Historical population
| Census | Pop. | Note | %± |
| 1900 | 3,775 |  | — |
| 1910 | 6,042 |  | 60.1% |
| 1920 | 7,301 |  | 20.8% |
| 1930 | 7,956 |  | 9.0% |
| 1940 | 7,470 |  | −6.1% |
| 1950 | 6,941 |  | −7.1% |
| 1960 | 5,164 |  | −25.6% |
| 1970 | 3,704 |  | −28.3% |
| 1980 | 2,892 |  | −21.9% |
| 1990 | 2,503 |  | −13.5% |
| 2000 | 2,315 |  | −7.5% |
| 2010 | 2,122 |  | −8.3% |
| 2020 | 1,896 |  | −10.7% |
Sources:

===2020 census===

Rankin borough, Pennsylvania – Racial and ethnic composition Note: the US Census treats Hispanic/Latino as an ethnic category. This table excludes Latinos from the racial categories and assigns them to a separate category. Hispanics/Latinos may be of any race.
| Race / Ethnicity (NH = Non-Hispanic) | Pop 2000 | Pop 2010 | Pop 2020 | % 2000 | % 2010 | % 2020 |
|---|---|---|---|---|---|---|
| White alone (NH) | 648 | 381 | 256 | 27.99% | 17.95% | 13.50% |
| Black or African American alone (NH) | 1,601 | 1,629 | 1,504 | 69.16% | 76.77% | 79.32% |
| Native American or Alaska Native alone (NH) | 3 | 6 | 0 | 0.13% | 0.28% | 0.00% |
| Asian alone (NH) | 4 | 3 | 6 | 0.17% | 0.14% | 0.32% |
| Native Hawaiian or Pacific Islander alone (NH) | 0 | 0 | 0 | 0.00% | 0.00% | 0.00% |
| Other race alone (NH) | 7 | 18 | 9 | 0.30% | 0.85% | 0.47% |
| Mixed race or Multiracial (NH) | 44 | 63 | 73 | 1.90% | 2.97% | 3.85% |
| Hispanic or Latino (any race) | 8 | 22 | 48 | 0.35% | 1.04% | 2.53% |
| Total | 2,315 | 2,122 | 1,896 | 100.00% | 100.00% | 100.00% |

===2000 census===
As of the 2000 census, there were 2,315 people, 1,002 households, and 603 families residing in the borough. The population density was 5,299.5 PD/sqmi. There were 1,126 housing units at an average density of 2,577.6 /sqmi. The racial makeup of the borough was 27.99% White, 69.33% African American, 0.13% Native American, 0.17% Asian, 0.39% from other races, and 1.99% from two or more races. Hispanic or Latino of any race were 0.35% of the population. 6.8% were of Italian and 5.2% Slovak ancestry according to 2000 census. 97.8% spoke English, 1.2% Spanish and 1.0% Slovak as their first language.

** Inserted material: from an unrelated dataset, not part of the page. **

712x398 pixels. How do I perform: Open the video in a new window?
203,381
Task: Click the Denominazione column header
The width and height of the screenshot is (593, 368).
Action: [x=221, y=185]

The 2010 census revealed there were 2,122 people residing in Rankin. The population density was 4,858.7 people per square mile (1,862.0 km^{2}). The racial makeup was 18.05% White, 80.25% African American, 0.47% Asian, 0.99% from other races, and Hispanic or Latino of any race were 0.24% of the population.

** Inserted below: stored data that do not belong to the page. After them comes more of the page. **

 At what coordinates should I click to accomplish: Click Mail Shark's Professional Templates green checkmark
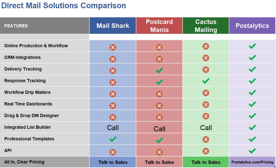pyautogui.click(x=113, y=139)
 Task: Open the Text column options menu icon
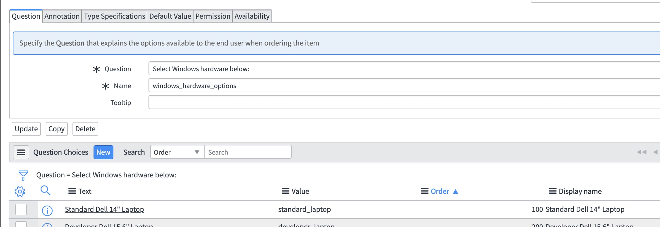tap(72, 191)
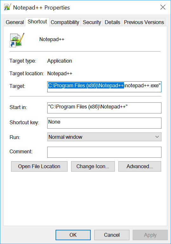Click the Change Icon... button
The width and height of the screenshot is (171, 244).
click(x=93, y=166)
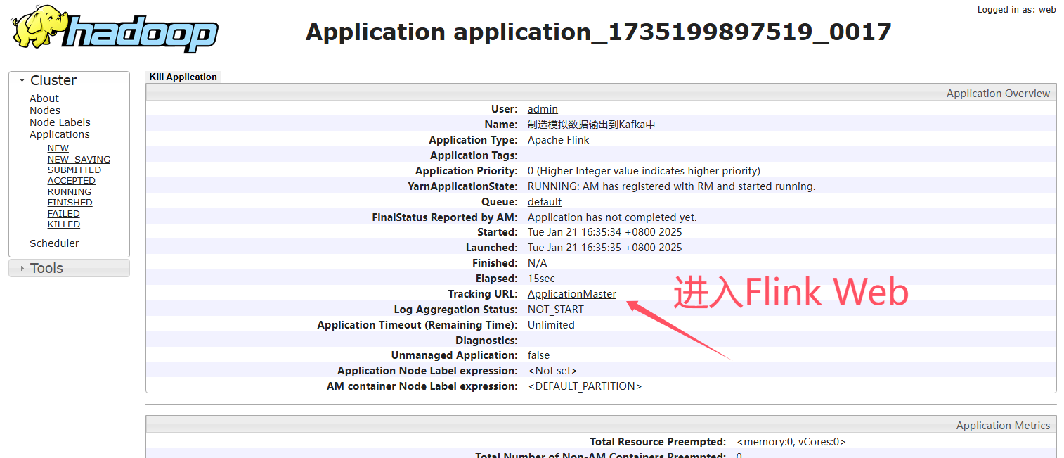Open ApplicationMaster tracking URL

[571, 294]
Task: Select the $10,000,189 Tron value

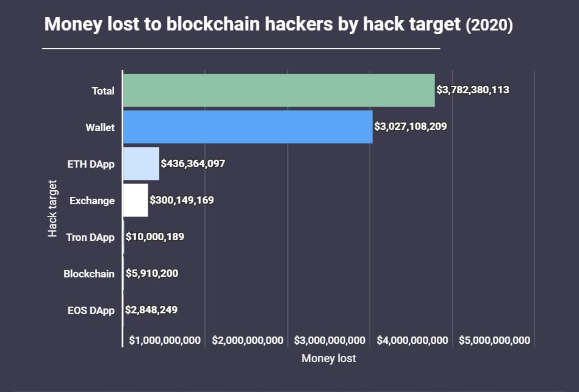Action: (x=154, y=237)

There were 1,002 households, out of which 33.6% had children under the age of 18 living with them, 20.5% were married couples living together, 34.5% had a female householder with no husband present, and 39.8% were non-families. 37.3% of all households were made up of individuals, and 16.9% had someone living alone who was 65 years of age or older. The average household size was 2.30 and the average family size was 3.02.

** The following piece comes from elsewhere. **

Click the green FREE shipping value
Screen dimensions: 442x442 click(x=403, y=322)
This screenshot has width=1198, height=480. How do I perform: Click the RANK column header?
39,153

In the borough the population was spread out, with 32.7% under the age of 18, 8.5% from 18 to 24, 23.2% from 25 to 44, 18.3% from 45 to 64, and 17.2% who were 65 years of age or older. The median age was 32 years. For every 100 females, there were 68.1 males. For every 100 females aged 18 and over, there were 59.7 males.

The median income for a household in the borough was $13,832, and the median income for a family was $18,625. Males had a median income of $30,000 versus $21,302 for females. The per capita income for the borough was $9,946. About 40.2% of families and 45.0% of the population were below the poverty line, including 66.8% of those under age 18 and 27.5% of those age 65 or over.

==Education==
It is in the Woodland Hills School District.

The comprehensive high school for the district is Woodland Hills High School.